- STORED RECORDS

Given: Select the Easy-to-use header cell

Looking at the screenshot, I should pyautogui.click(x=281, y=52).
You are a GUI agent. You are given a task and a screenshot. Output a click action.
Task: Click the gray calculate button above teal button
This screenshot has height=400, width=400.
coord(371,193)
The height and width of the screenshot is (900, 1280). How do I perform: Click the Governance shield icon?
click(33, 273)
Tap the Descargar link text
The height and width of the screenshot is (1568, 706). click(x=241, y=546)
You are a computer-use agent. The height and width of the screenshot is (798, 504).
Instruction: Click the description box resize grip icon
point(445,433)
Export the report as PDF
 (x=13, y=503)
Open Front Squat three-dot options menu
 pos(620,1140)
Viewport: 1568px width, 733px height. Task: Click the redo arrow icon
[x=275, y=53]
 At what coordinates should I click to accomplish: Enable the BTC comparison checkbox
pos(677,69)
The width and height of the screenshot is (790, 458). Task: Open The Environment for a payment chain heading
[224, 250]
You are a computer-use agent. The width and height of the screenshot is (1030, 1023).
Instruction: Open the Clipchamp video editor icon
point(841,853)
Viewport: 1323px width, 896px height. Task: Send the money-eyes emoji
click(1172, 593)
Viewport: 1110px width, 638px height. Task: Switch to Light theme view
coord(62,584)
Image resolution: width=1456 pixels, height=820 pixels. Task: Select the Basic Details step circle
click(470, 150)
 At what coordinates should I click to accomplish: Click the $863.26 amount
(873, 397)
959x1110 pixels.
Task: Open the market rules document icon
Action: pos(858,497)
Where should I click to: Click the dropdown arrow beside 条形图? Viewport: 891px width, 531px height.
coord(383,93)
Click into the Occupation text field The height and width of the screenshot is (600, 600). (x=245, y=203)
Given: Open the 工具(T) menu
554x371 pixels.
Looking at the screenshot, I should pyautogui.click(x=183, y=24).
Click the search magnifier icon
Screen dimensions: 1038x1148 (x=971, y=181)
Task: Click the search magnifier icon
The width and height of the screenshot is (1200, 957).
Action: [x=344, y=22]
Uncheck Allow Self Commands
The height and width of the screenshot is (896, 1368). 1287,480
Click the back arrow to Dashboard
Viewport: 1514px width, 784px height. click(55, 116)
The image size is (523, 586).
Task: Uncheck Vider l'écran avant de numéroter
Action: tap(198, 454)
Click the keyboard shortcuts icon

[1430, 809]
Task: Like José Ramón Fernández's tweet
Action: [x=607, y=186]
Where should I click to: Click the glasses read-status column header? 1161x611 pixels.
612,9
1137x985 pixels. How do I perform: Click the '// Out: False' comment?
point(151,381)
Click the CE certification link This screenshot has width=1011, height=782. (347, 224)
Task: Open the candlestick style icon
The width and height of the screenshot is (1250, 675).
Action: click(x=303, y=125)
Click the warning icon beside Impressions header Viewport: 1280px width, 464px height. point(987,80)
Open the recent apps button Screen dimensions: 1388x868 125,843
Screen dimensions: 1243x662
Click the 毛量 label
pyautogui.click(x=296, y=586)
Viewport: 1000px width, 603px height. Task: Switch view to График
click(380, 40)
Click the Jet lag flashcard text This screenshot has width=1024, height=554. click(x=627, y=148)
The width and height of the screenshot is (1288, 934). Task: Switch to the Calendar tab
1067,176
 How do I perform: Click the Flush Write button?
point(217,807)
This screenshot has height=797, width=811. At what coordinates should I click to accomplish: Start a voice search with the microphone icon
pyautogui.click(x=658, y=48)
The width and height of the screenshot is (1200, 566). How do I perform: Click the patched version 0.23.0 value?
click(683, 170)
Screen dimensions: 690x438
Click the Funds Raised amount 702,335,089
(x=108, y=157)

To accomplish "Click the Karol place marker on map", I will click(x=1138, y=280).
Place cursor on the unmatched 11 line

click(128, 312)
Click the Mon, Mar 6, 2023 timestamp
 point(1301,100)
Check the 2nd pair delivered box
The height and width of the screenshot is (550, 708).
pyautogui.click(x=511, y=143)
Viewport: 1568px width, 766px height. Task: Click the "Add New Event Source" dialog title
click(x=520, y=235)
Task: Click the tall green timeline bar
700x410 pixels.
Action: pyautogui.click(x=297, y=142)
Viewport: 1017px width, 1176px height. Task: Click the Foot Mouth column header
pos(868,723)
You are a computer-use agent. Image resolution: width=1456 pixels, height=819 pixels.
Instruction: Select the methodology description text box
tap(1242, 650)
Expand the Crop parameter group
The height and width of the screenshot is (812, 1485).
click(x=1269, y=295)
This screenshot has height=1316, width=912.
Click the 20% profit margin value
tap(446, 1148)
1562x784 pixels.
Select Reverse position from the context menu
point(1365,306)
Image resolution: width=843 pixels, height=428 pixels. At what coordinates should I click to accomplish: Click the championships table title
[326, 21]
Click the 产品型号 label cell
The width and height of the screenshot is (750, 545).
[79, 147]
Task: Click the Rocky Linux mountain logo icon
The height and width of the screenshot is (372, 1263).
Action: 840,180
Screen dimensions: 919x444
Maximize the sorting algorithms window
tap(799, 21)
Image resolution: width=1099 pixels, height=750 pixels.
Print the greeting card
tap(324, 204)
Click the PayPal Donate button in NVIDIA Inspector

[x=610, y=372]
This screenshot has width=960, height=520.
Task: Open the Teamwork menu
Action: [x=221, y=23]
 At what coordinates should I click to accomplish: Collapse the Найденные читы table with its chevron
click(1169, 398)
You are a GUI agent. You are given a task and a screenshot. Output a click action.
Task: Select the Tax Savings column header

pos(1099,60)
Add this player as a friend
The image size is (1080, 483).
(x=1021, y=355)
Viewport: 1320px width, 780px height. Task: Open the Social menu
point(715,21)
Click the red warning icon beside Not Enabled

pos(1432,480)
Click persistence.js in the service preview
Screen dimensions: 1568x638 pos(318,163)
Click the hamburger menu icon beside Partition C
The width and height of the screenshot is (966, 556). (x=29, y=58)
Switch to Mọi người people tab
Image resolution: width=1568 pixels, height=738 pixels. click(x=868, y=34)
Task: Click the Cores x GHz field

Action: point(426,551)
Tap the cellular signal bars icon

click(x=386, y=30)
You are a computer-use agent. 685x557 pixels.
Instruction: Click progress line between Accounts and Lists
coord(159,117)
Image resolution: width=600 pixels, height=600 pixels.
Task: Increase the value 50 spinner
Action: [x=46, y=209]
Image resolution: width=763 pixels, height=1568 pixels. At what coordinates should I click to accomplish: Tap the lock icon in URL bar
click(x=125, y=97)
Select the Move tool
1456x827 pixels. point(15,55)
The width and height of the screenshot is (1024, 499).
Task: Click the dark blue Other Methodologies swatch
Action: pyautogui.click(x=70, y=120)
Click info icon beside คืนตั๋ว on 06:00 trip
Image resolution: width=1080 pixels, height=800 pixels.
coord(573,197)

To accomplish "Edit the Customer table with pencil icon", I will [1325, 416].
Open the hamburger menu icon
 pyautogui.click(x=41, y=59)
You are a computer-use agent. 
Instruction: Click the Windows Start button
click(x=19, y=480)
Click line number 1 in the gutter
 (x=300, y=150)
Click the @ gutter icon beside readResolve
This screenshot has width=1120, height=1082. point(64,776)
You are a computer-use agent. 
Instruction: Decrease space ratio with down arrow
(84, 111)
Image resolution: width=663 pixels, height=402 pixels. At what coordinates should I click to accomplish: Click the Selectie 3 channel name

- EXERCISE GOAL
Could you revise the whole listing above so that every "computer-use agent" becomes "desktop automation assistant" and nothing else changes?

- EXPECTED ANSWER
Given: Select the Easy-to-use header cell

Looking at the screenshot, I should pyautogui.click(x=281, y=52).
You are a GUI agent. You are given a task and a screenshot. Output a click action.
Task: Click the gray calculate button above teal button
This screenshot has height=400, width=400.
coord(371,193)
The height and width of the screenshot is (900, 1280). How do I perform: Click the Governance shield icon?
click(33, 273)
Tap the Descargar link text
The height and width of the screenshot is (1568, 706). click(x=241, y=546)
You are a desktop automation assistant. The height and width of the screenshot is (798, 504).
Instruction: Click the description box resize grip icon
point(445,433)
Export the report as PDF
 (x=13, y=503)
Open Front Squat three-dot options menu
 pos(620,1140)
Viewport: 1568px width, 733px height. Task: Click the redo arrow icon
[x=275, y=53]
 At what coordinates should I click to accomplish: Enable the BTC comparison checkbox
pos(677,69)
The width and height of the screenshot is (790, 458). Task: Open The Environment for a payment chain heading
[224, 250]
You are a desktop automation assistant. The width and height of the screenshot is (1030, 1023).
Instruction: Open the Clipchamp video editor icon
point(841,853)
Viewport: 1323px width, 896px height. Task: Send the money-eyes emoji
click(1172, 593)
Viewport: 1110px width, 638px height. Task: Switch to Light theme view
coord(62,584)
Image resolution: width=1456 pixels, height=820 pixels. Task: Select the Basic Details step circle
click(470, 150)
 At what coordinates should I click to accomplish: Click the $863.26 amount
(873, 397)
959x1110 pixels.
Task: Open the market rules document icon
Action: pos(858,497)
Where should I click to: Click the dropdown arrow beside 条形图? Viewport: 891px width, 531px height.
coord(383,93)
Click into the Occupation text field The height and width of the screenshot is (600, 600). (x=245, y=203)
Given: Open the 工具(T) menu
554x371 pixels.
Looking at the screenshot, I should pyautogui.click(x=183, y=24).
Click the search magnifier icon
Screen dimensions: 1038x1148 (x=971, y=181)
Task: Click the search magnifier icon
The width and height of the screenshot is (1200, 957).
Action: [x=344, y=22]
Uncheck Allow Self Commands
The height and width of the screenshot is (896, 1368). 1287,480
Click the back arrow to Dashboard
Viewport: 1514px width, 784px height. click(55, 116)
The image size is (523, 586).
Task: Uncheck Vider l'écran avant de numéroter
Action: tap(198, 454)
Click the keyboard shortcuts icon

[1430, 809]
Task: Like José Ramón Fernández's tweet
Action: [x=607, y=186]
Where should I click to: Click the glasses read-status column header? 1161x611 pixels.
612,9
1137x985 pixels. How do I perform: Click the '// Out: False' comment?
point(151,381)
Click the CE certification link This screenshot has width=1011, height=782. (347, 224)
Task: Open the candlestick style icon
The width and height of the screenshot is (1250, 675).
Action: click(x=303, y=125)
Click the warning icon beside Impressions header Viewport: 1280px width, 464px height. point(987,80)
Open the recent apps button Screen dimensions: 1388x868 125,843
Screen dimensions: 1243x662
Click the 毛量 label
pyautogui.click(x=296, y=586)
Viewport: 1000px width, 603px height. Task: Switch view to График
click(380, 40)
Click the Jet lag flashcard text This screenshot has width=1024, height=554. click(x=627, y=148)
The width and height of the screenshot is (1288, 934). Task: Switch to the Calendar tab
1067,176
 How do I perform: Click the Flush Write button?
point(217,807)
This screenshot has height=797, width=811. At what coordinates should I click to accomplish: Start a voice search with the microphone icon
pyautogui.click(x=658, y=48)
The width and height of the screenshot is (1200, 566). How do I perform: Click the patched version 0.23.0 value?
click(683, 170)
Screen dimensions: 690x438
Click the Funds Raised amount 702,335,089
(x=108, y=157)

To accomplish "Click the Karol place marker on map", I will click(x=1138, y=280).
Place cursor on the unmatched 11 line

click(128, 312)
Click the Mon, Mar 6, 2023 timestamp
 point(1301,100)
Check the 2nd pair delivered box
The height and width of the screenshot is (550, 708).
pyautogui.click(x=511, y=143)
Viewport: 1568px width, 766px height. Task: Click the "Add New Event Source" dialog title
click(x=520, y=235)
Task: Click the tall green timeline bar
700x410 pixels.
Action: pyautogui.click(x=297, y=142)
Viewport: 1017px width, 1176px height. Task: Click the Foot Mouth column header
pos(868,723)
You are a desktop automation assistant. Image resolution: width=1456 pixels, height=819 pixels.
Instruction: Select the methodology description text box
tap(1242, 650)
Expand the Crop parameter group
The height and width of the screenshot is (812, 1485).
click(x=1269, y=295)
This screenshot has height=1316, width=912.
Click the 20% profit margin value
tap(446, 1148)
1562x784 pixels.
Select Reverse position from the context menu
point(1365,306)
Image resolution: width=843 pixels, height=428 pixels. At what coordinates should I click to accomplish: Click the championships table title
[326, 21]
Click the 产品型号 label cell
The width and height of the screenshot is (750, 545).
[79, 147]
Task: Click the Rocky Linux mountain logo icon
The height and width of the screenshot is (372, 1263).
Action: 840,180
Screen dimensions: 919x444
Maximize the sorting algorithms window
tap(799, 21)
Image resolution: width=1099 pixels, height=750 pixels.
Print the greeting card
tap(324, 204)
Click the PayPal Donate button in NVIDIA Inspector

[x=610, y=372]
This screenshot has width=960, height=520.
Task: Open the Teamwork menu
Action: [x=221, y=23]
 At what coordinates should I click to accomplish: Collapse the Найденные читы table with its chevron
click(1169, 398)
You are a GUI agent. You are given a task and a screenshot. Output a click action.
Task: Select the Tax Savings column header

pos(1099,60)
Add this player as a friend
The image size is (1080, 483).
(x=1021, y=355)
Viewport: 1320px width, 780px height. Task: Open the Social menu
point(715,21)
Click the red warning icon beside Not Enabled

pos(1432,480)
Click persistence.js in the service preview
Screen dimensions: 1568x638 pos(318,163)
Click the hamburger menu icon beside Partition C
The width and height of the screenshot is (966, 556). (x=29, y=58)
Switch to Mọi người people tab
Image resolution: width=1568 pixels, height=738 pixels. click(x=868, y=34)
Task: Click the Cores x GHz field

Action: point(426,551)
Tap the cellular signal bars icon

click(x=386, y=30)
You are a desktop automation assistant. 685x557 pixels.
Instruction: Click progress line between Accounts and Lists
coord(159,117)
Image resolution: width=600 pixels, height=600 pixels.
Task: Increase the value 50 spinner
Action: [x=46, y=209]
Image resolution: width=763 pixels, height=1568 pixels. At what coordinates should I click to accomplish: Tap the lock icon in URL bar
click(x=125, y=97)
Select the Move tool
1456x827 pixels. point(15,55)
The width and height of the screenshot is (1024, 499).
Task: Click the dark blue Other Methodologies swatch
Action: pyautogui.click(x=70, y=120)
Click info icon beside คืนตั๋ว on 06:00 trip
Image resolution: width=1080 pixels, height=800 pixels.
coord(573,197)

To accomplish "Edit the Customer table with pencil icon", I will [1325, 416].
Open the hamburger menu icon
 pyautogui.click(x=41, y=59)
You are a desktop automation assistant. 
Instruction: Click the Windows Start button
click(x=19, y=480)
Click line number 1 in the gutter
 (x=300, y=150)
Click the @ gutter icon beside readResolve
This screenshot has width=1120, height=1082. point(64,776)
You are a desktop automation assistant. 
Instruction: Decrease space ratio with down arrow
(84, 111)
Image resolution: width=663 pixels, height=402 pixels. At what coordinates should I click to accomplish: Click the Selectie 3 channel name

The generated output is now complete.